[[ Provided information open ]]
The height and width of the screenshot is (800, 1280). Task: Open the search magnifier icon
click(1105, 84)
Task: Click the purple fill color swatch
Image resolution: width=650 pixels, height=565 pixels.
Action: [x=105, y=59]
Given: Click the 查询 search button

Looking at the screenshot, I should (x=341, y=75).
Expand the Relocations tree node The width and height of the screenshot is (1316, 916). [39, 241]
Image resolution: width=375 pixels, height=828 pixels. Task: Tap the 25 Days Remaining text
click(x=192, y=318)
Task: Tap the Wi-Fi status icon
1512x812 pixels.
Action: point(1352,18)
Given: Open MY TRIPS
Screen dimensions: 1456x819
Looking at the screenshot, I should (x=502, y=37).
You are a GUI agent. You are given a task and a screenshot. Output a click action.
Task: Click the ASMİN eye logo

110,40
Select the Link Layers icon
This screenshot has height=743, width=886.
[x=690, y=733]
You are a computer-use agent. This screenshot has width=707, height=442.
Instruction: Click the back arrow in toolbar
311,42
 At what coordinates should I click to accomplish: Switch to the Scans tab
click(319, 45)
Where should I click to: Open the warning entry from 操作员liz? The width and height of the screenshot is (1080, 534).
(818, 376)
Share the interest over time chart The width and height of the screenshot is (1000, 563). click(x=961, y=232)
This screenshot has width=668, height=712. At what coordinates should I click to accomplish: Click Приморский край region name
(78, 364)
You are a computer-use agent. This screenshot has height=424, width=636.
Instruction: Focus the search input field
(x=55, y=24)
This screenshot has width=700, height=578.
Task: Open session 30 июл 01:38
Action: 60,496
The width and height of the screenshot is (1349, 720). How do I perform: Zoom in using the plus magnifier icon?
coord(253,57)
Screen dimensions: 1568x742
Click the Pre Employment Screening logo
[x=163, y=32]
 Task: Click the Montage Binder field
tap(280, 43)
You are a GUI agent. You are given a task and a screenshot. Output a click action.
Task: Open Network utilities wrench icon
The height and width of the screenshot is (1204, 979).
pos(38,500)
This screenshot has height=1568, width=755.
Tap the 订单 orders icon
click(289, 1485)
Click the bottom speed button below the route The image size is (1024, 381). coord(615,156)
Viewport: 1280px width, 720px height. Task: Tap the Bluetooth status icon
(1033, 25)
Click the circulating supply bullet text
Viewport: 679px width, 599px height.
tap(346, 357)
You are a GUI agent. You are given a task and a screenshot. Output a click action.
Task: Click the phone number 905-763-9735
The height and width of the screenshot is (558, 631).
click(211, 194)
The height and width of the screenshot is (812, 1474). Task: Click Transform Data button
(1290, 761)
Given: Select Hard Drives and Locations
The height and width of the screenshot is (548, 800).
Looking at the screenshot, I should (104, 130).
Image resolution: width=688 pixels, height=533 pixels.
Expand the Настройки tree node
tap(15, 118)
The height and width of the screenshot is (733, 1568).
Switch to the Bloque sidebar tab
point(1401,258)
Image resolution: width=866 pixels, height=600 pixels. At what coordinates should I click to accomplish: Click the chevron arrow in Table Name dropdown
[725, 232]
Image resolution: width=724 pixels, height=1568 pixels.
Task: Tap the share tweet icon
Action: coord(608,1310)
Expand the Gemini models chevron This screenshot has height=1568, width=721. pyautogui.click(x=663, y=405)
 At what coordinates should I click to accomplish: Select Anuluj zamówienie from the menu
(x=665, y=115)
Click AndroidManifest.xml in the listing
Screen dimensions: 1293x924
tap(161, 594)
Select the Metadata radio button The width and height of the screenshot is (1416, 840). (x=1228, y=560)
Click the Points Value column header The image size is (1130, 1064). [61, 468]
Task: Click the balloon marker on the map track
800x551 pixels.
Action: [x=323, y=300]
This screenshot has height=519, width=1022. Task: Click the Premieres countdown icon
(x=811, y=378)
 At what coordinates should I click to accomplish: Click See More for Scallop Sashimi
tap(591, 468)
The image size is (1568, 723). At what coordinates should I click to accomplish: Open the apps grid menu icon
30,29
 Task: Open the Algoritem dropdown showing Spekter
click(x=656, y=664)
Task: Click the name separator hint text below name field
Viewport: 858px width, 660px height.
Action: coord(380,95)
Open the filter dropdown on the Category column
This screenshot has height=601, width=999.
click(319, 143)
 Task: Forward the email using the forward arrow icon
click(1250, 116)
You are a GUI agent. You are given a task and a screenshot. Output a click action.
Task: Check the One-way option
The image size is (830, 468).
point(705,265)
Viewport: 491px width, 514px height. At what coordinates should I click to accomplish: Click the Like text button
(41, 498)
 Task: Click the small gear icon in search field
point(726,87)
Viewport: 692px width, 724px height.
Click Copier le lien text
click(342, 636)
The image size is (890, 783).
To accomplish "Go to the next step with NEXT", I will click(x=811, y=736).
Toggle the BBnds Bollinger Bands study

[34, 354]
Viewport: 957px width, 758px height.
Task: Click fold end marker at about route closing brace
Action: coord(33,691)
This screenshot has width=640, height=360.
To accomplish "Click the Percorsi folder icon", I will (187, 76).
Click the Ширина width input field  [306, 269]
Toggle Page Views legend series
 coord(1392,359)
[[ Provided information closed ]]
The answer must be every line of the records above that holds the word "computer".

Result:
You are a computer-use agent. This screenshot has width=707, height=442.
You are a computer-use agent. This screenshot has height=424, width=636.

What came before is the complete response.